* WHAT YOU ARE ASKED TO DO
Can you format the lines of the listing below, from the line holding "Expand the Reply type dropdown" through the line holding "click(x=266, y=282)", inclusive, as a JSON list of strings with one string per line and blank lines left out?

## Start SOURCE RECORDS

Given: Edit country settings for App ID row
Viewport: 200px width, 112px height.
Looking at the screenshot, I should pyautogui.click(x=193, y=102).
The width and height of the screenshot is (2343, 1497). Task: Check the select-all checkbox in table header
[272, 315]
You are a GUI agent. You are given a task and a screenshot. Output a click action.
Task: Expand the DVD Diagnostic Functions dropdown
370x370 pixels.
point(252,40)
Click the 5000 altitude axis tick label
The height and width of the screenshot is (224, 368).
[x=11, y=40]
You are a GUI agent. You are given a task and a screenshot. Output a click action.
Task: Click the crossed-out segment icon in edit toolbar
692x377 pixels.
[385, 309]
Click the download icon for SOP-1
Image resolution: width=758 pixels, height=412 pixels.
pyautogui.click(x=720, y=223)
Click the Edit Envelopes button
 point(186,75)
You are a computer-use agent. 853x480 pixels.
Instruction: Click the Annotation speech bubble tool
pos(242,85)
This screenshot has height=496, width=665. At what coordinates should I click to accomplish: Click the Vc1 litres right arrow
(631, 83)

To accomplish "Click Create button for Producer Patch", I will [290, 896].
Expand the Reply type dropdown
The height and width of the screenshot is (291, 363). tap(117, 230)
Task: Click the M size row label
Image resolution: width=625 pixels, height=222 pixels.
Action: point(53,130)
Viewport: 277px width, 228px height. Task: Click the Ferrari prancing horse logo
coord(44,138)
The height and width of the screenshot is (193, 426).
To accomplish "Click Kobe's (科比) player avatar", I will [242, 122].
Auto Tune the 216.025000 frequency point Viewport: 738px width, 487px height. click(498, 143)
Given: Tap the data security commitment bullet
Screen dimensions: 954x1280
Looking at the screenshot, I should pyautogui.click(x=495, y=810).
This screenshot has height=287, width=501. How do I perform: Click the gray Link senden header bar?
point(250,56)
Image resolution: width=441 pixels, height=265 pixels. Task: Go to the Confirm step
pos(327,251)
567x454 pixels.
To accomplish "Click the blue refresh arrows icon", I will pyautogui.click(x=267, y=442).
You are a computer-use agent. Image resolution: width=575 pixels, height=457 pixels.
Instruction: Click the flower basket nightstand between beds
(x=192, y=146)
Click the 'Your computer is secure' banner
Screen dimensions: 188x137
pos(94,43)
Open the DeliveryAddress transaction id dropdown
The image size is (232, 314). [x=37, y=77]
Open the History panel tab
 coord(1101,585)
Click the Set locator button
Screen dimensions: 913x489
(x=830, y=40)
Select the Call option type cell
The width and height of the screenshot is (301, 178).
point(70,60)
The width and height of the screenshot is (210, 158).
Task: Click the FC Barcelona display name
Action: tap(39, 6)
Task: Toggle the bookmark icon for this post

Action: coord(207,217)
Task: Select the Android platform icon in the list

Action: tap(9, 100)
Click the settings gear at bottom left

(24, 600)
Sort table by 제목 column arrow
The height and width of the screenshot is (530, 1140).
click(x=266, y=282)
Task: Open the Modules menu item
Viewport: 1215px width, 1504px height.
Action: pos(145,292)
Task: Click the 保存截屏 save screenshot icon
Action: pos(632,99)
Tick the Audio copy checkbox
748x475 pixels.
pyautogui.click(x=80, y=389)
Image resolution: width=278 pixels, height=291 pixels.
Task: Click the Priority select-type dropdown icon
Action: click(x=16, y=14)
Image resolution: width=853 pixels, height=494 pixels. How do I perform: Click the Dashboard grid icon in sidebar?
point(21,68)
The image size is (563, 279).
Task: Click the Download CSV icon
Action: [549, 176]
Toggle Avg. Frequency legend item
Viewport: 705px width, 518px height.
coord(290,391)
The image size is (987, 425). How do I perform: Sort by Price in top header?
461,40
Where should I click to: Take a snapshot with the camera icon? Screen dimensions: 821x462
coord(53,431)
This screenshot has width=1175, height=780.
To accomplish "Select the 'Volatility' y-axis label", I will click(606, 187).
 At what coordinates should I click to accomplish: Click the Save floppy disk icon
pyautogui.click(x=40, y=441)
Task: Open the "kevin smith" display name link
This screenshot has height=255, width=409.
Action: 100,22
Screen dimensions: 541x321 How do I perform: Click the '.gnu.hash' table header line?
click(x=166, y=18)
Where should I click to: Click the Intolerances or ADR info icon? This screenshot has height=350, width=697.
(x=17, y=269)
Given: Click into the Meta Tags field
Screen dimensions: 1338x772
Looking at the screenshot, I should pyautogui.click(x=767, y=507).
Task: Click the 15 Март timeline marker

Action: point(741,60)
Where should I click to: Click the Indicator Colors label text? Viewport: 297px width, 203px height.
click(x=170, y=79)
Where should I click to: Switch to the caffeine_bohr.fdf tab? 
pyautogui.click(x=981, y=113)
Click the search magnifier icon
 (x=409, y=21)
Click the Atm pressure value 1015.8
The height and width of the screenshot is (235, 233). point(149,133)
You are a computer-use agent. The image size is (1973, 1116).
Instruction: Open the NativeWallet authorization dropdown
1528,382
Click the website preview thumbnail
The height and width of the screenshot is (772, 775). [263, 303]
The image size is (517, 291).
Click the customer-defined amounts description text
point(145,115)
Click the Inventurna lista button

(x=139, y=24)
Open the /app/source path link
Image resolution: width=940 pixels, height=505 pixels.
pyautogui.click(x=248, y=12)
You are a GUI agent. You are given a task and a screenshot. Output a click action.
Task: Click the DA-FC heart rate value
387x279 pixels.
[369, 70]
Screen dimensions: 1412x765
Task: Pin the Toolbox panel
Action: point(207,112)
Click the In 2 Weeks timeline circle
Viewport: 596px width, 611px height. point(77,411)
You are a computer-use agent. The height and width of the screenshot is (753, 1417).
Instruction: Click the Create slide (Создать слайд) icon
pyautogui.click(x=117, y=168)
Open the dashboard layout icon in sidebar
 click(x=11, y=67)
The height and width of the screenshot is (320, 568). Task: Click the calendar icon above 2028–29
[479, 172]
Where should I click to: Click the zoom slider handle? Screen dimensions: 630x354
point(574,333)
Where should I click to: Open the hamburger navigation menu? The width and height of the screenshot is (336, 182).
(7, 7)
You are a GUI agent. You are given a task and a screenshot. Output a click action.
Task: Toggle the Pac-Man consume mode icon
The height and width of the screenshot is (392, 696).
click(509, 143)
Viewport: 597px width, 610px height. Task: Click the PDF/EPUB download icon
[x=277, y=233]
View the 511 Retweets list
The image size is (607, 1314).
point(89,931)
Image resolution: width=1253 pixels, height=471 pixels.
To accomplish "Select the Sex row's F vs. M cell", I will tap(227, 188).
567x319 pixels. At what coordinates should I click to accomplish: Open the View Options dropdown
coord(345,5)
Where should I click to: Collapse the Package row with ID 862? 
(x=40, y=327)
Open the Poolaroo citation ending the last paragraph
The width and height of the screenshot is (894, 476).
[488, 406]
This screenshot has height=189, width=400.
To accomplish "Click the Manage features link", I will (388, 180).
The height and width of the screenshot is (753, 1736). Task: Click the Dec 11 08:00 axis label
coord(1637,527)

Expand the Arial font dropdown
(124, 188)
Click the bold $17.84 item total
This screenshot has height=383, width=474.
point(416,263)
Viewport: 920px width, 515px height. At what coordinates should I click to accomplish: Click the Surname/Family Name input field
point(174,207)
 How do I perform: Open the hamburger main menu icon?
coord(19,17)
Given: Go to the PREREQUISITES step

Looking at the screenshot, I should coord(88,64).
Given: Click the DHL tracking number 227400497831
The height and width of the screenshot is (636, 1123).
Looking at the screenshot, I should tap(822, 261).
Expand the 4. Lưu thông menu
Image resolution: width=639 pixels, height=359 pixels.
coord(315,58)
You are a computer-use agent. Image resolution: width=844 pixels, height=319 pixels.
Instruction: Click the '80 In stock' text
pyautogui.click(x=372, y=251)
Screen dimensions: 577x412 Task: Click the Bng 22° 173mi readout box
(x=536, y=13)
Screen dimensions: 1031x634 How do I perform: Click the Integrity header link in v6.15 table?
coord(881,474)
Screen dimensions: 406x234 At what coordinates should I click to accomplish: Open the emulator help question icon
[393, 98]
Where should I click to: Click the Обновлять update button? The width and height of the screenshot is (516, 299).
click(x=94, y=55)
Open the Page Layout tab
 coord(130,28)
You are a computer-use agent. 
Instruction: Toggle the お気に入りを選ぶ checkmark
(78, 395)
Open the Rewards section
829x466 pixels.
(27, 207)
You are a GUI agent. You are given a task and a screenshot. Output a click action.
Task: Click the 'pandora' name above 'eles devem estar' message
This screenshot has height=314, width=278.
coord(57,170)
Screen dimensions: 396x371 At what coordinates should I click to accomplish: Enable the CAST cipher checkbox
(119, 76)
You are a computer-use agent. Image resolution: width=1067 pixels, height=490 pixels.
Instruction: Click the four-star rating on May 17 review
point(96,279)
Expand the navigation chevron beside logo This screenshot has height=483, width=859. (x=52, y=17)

## End SOURCE RECORDS

* WORKED SOLUTION
[
  "Expand the Reply type dropdown",
  "The height and width of the screenshot is (291, 363). tap(117, 230)",
  "Task: Click the M size row label",
  "Image resolution: width=625 pixels, height=222 pixels.",
  "Action: point(53,130)",
  "Viewport: 277px width, 228px height. Task: Click the Ferrari prancing horse logo",
  "coord(44,138)",
  "The height and width of the screenshot is (193, 426).",
  "To accomplish \"Click Kobe's (科比) player avatar\", I will [242, 122].",
  "Auto Tune the 216.025000 frequency point Viewport: 738px width, 487px height. click(498, 143)",
  "Given: Tap the data security commitment bullet",
  "Screen dimensions: 954x1280",
  "Looking at the screenshot, I should pyautogui.click(x=495, y=810).",
  "This screenshot has height=287, width=501. How do I perform: Click the gray Link senden header bar?",
  "point(250,56)",
  "Image resolution: width=441 pixels, height=265 pixels. Task: Go to the Confirm step",
  "pos(327,251)",
  "567x454 pixels.",
  "To accomplish \"Click the blue refresh arrows icon\", I will pyautogui.click(x=267, y=442).",
  "You are a computer-use agent. Image resolution: width=575 pixels, height=457 pixels.",
  "Instruction: Click the flower basket nightstand between beds",
  "(x=192, y=146)",
  "Click the 'Your computer is secure' banner",
  "Screen dimensions: 188x137",
  "pos(94,43)",
  "Open the DeliveryAddress transaction id dropdown",
  "The image size is (232, 314). [x=37, y=77]",
  "Open the History panel tab",
  " coord(1101,585)",
  "Click the Set locator button",
  "Screen dimensions: 913x489",
  "(x=830, y=40)",
  "Select the Call option type cell",
  "The width and height of the screenshot is (301, 178).",
  "point(70,60)",
  "The width and height of the screenshot is (210, 158).",
  "Task: Click the FC Barcelona display name",
  "Action: tap(39, 6)",
  "Task: Toggle the bookmark icon for this post",
  "Action: coord(207,217)",
  "Task: Select the Android platform icon in the list",
  "Action: tap(9, 100)",
  "Click the settings gear at bottom left",
  "(24, 600)",
  "Sort table by 제목 column arrow",
  "The height and width of the screenshot is (530, 1140).",
  "click(x=266, y=282)"
]